To think is to confine yourself to a
     single thought that one day stands
     still like a star in the world's sky.

He peered into one of the early doorways to existentialism, which others would have to walk through later. He trusted groceries more than God, or at least in language's ability to get to the former.

Thought and language. Together they can guide you through the supermarket, contemplate Being, or leave you just shy of God. What is it that gets us beyond? If you asked either Rollins or Heidegger, I think they'd all disagree.

Only one of them can play the sax.

Friday, January 14, 2011

"Saying what I mean to say"


Friend, sometimes the wind's scuttle makes the reeds
In the body vibrate.
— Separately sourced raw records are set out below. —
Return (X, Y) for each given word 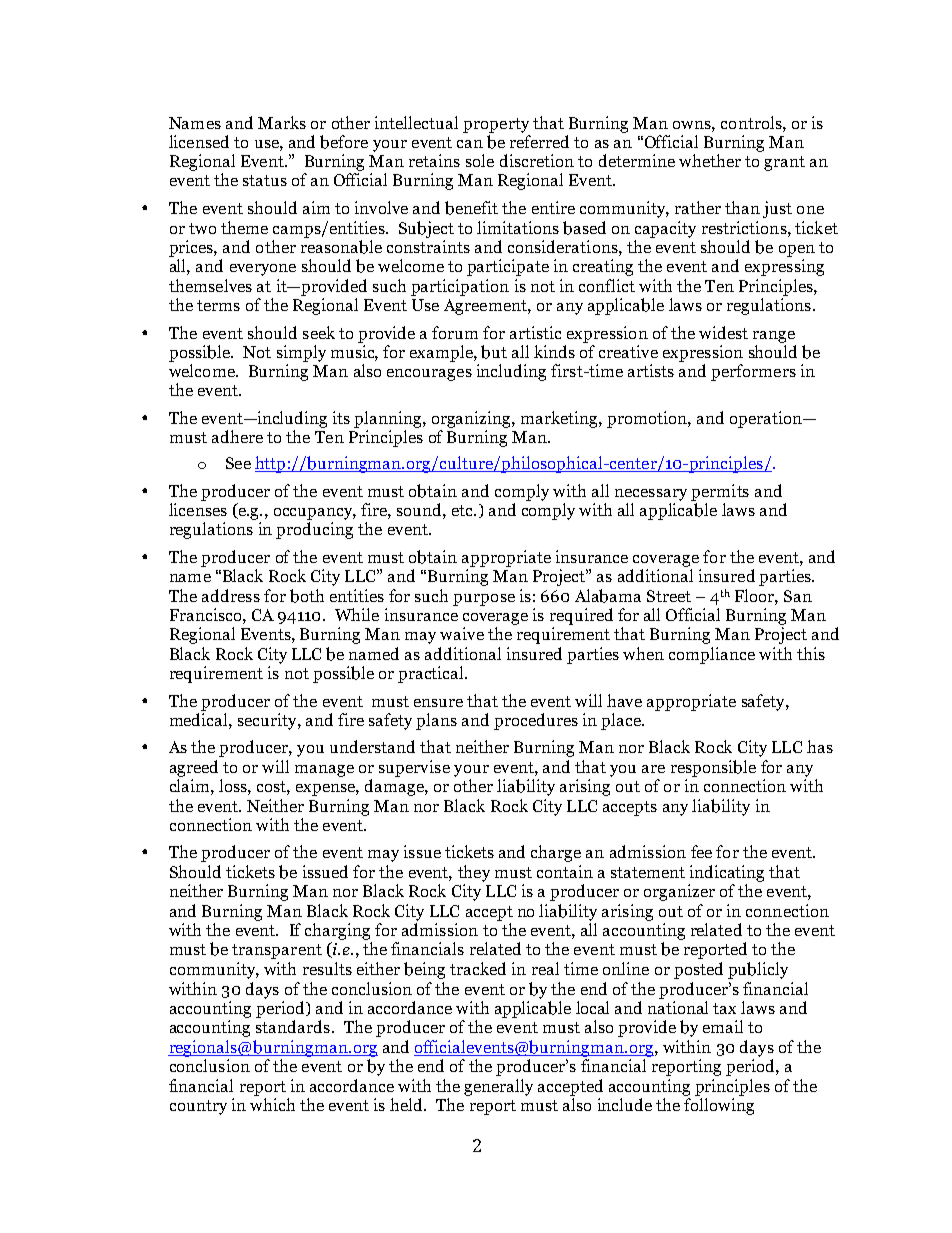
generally (498, 1087)
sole (480, 160)
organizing (472, 419)
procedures (536, 721)
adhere (237, 436)
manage (324, 771)
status (265, 180)
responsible (713, 768)
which (272, 1104)
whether (710, 160)
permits (720, 492)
Sometimes the noise gives up its code
And the music is better at saying what I mean to say.
--Terrance Hayes

And how. How many times have I wished for the right note to convey what I am after. Or the right brushstroke. Writing, stepchild of the arts, is what you have left if you can't draw or sing or play music or dance. It takes home the least primal award.

I've been listening to Robert Johnson and Son House and Blind Willie Johnson of late. Those cats could sing and play nursery rhymes and still move you to tears or reverie.

Language must have been born out of frustration. Why can't he/she understand? How come they don't get it? How can I make them know? How can I make them see me? And words grew and attached themselves to things and concepts and actions through consent and a hope that we were speaking their true names.

Maybe I am glad for this frustration after all. This need for language and to find the right words--to invent them if need be. The struggle to say it precisely.

Maybe. But sometimes I'd still give music the nod.